» Goal of the exercise
Pull out every line of the data below that contains the string "width". Case counts.

(Items from a dataset)
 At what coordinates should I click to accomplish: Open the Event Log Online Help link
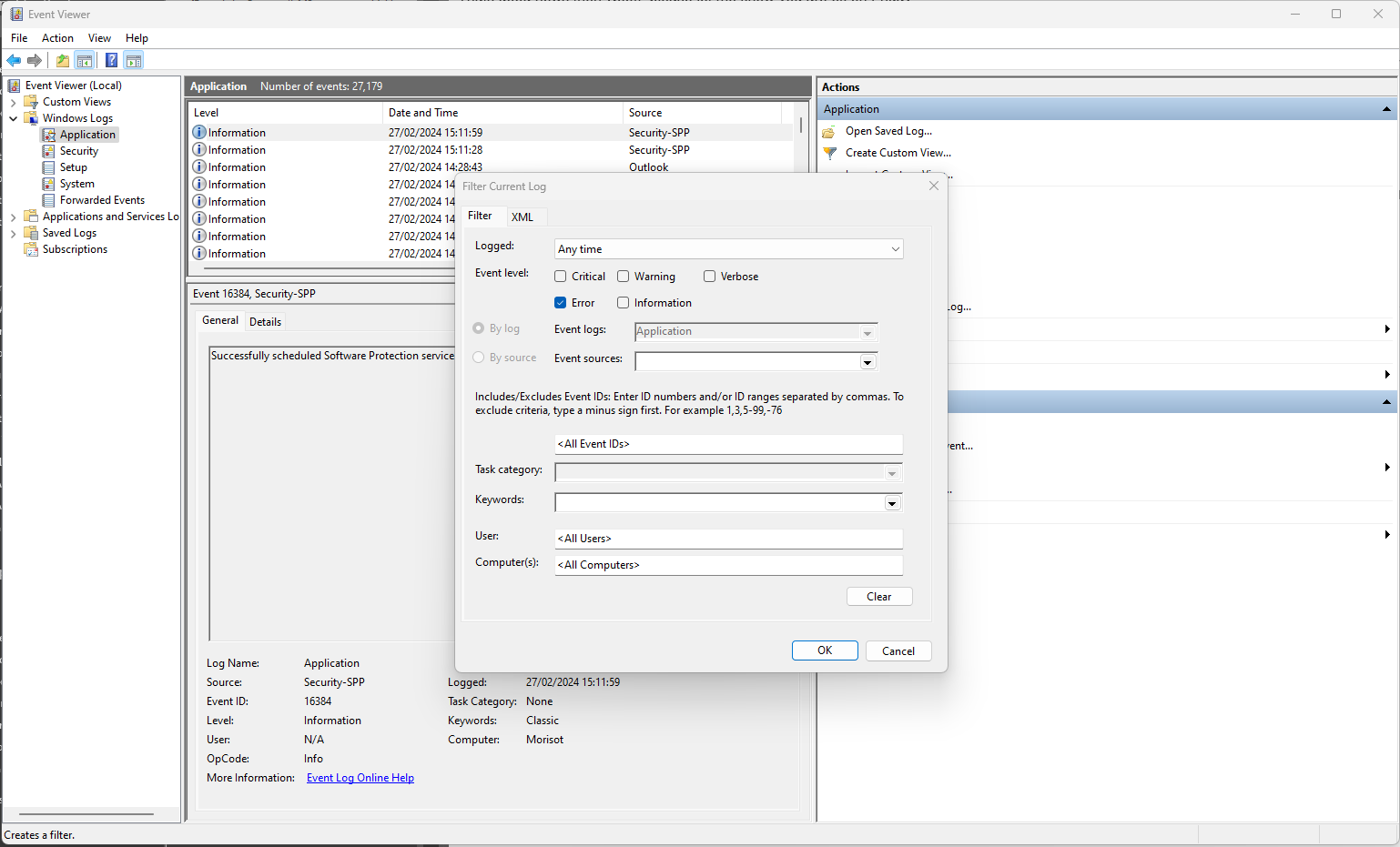click(360, 778)
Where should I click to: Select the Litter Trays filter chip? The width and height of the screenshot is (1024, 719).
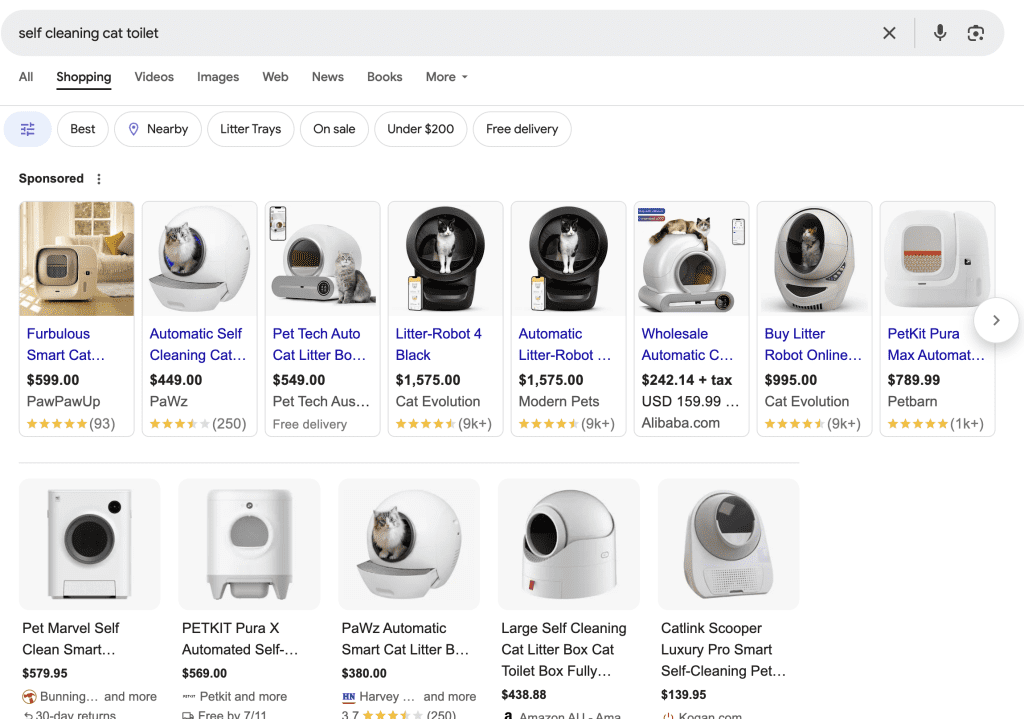tap(250, 129)
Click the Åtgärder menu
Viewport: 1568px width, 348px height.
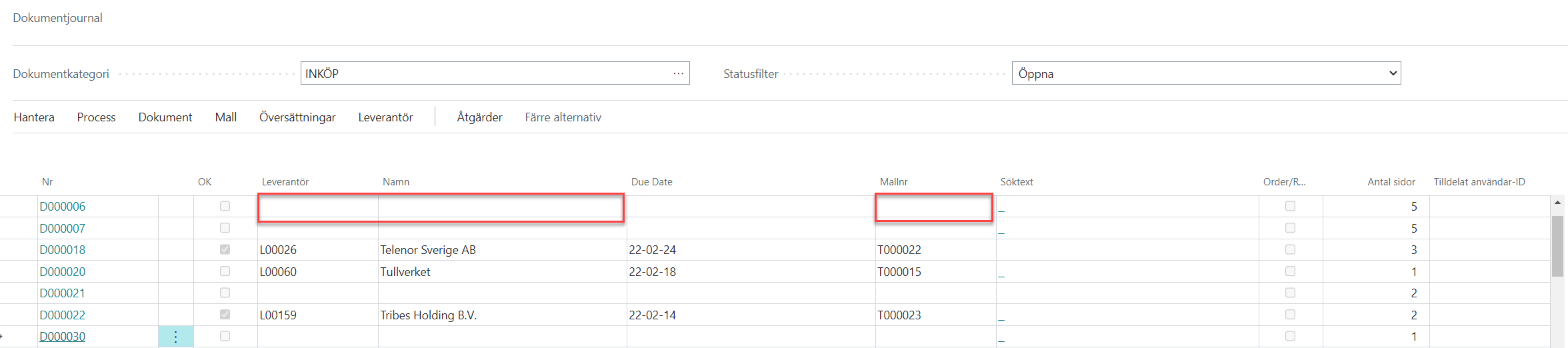point(479,117)
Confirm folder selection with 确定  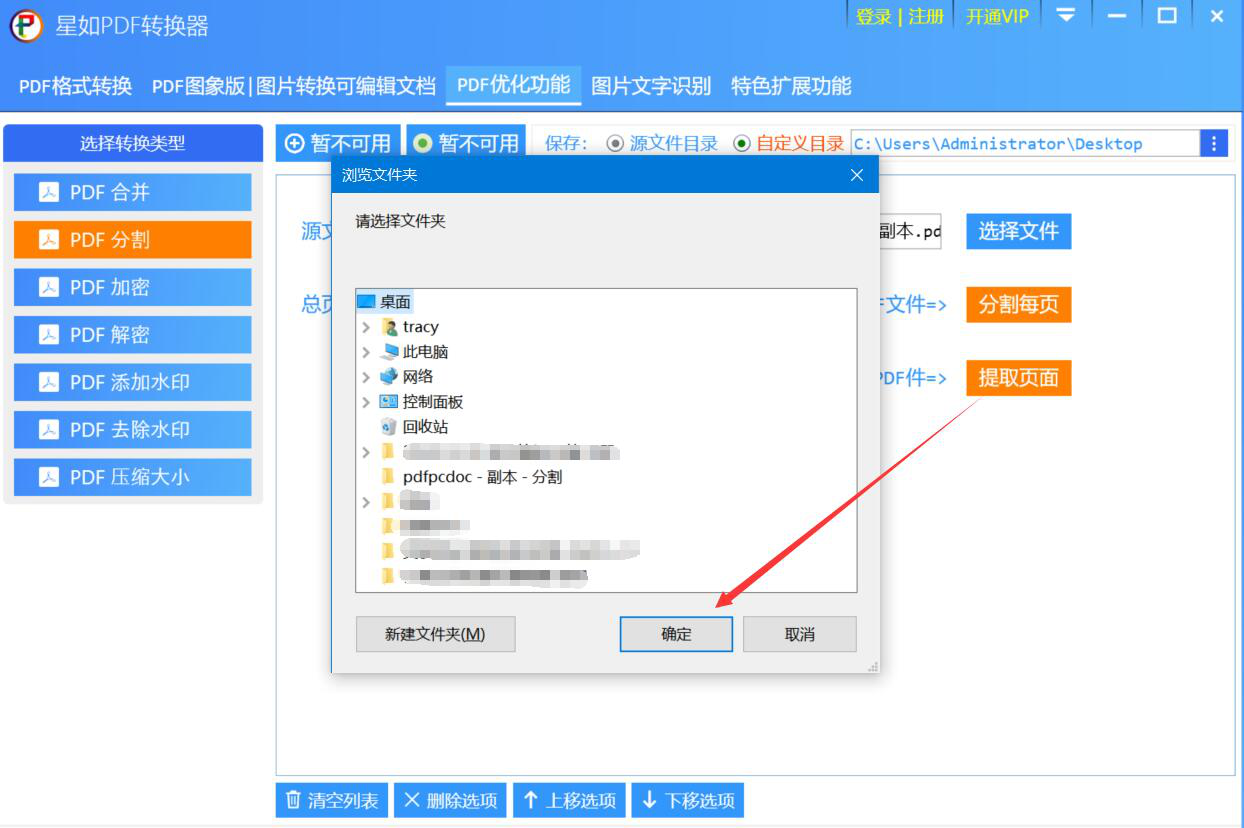coord(676,634)
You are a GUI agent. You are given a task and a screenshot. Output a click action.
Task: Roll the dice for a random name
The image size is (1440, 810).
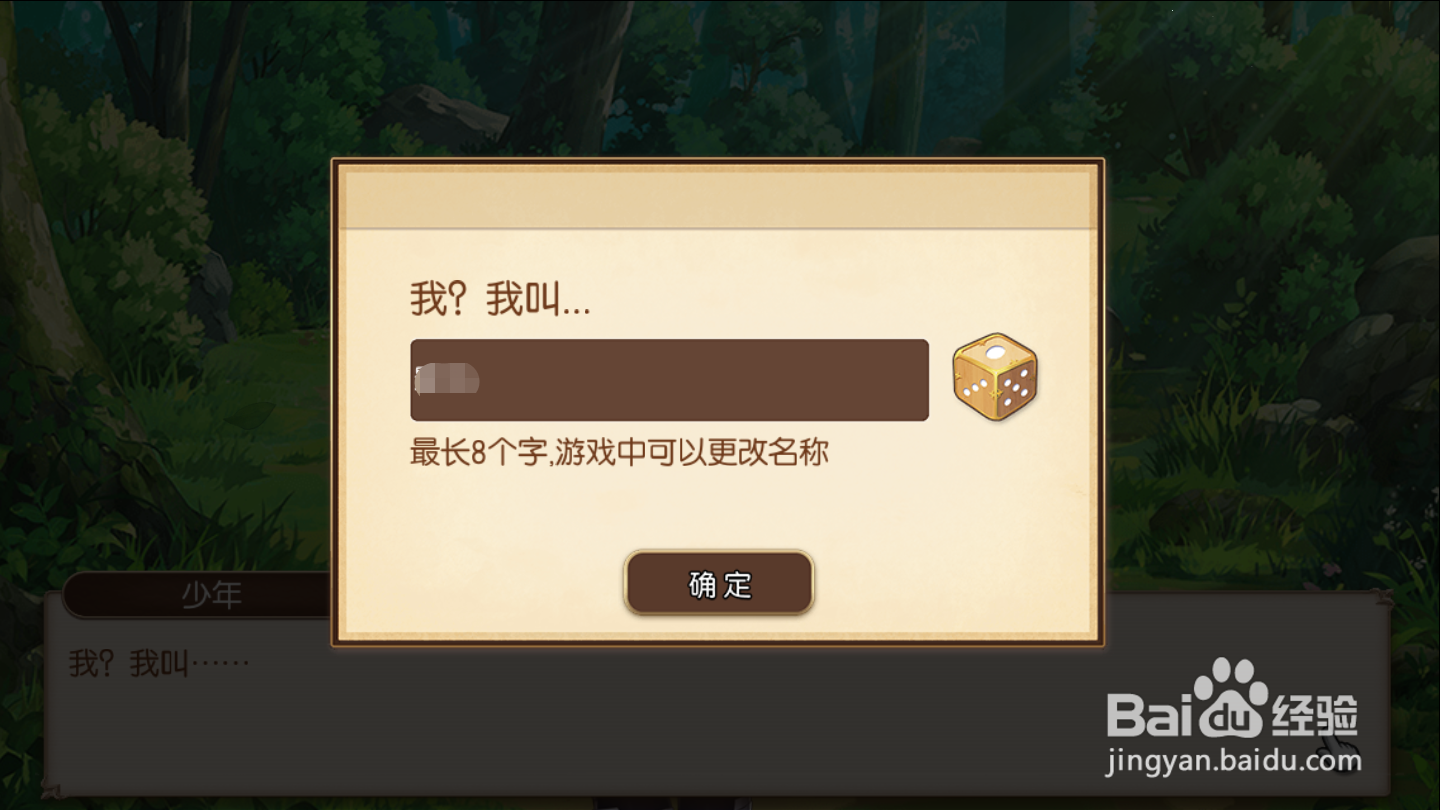pyautogui.click(x=995, y=377)
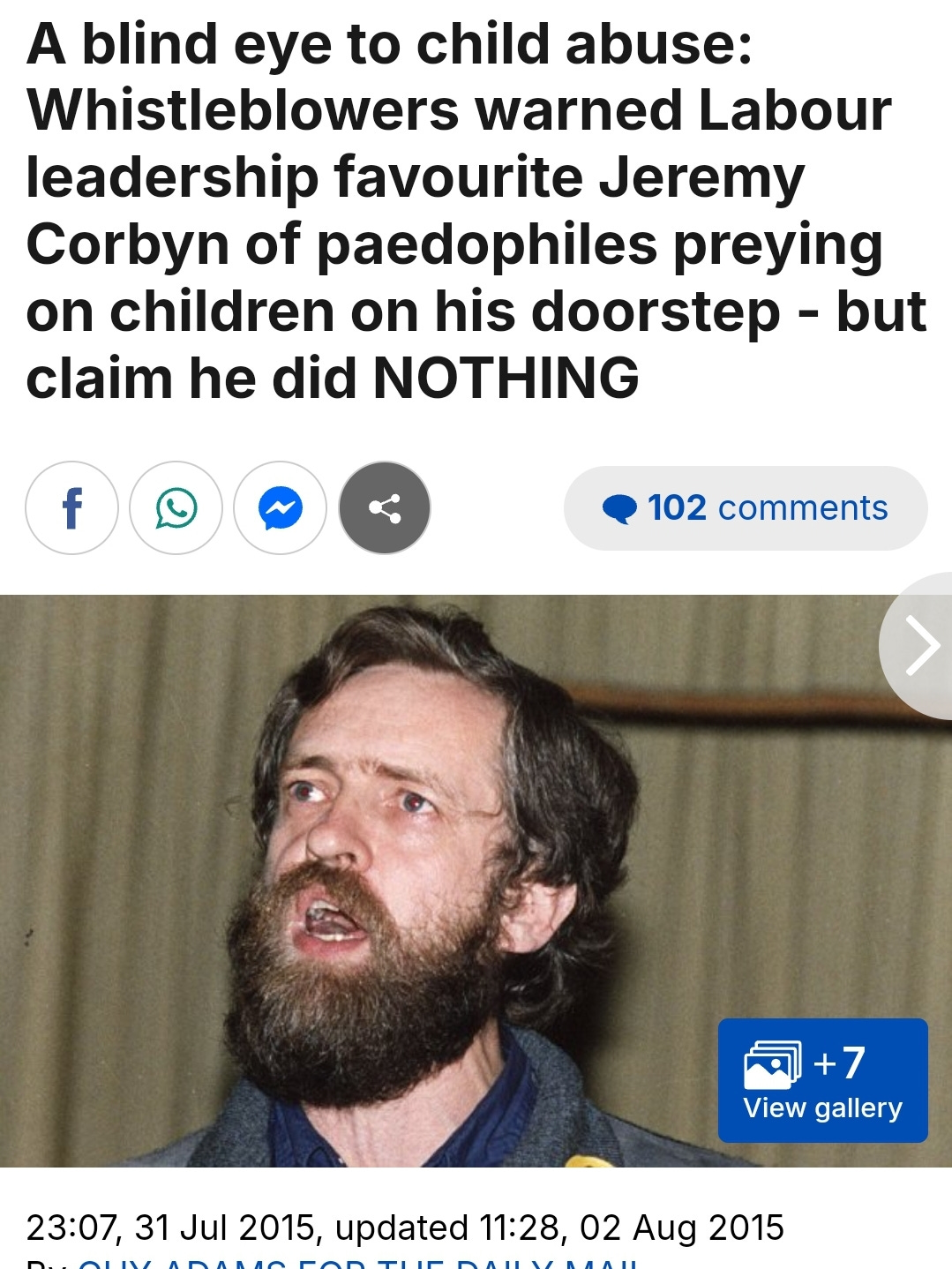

» Task answer
Where should I click to: Select the Litter Trays filter chip? The width and height of the screenshot is (1024, 719).
Viewport: 1568px width, 348px height.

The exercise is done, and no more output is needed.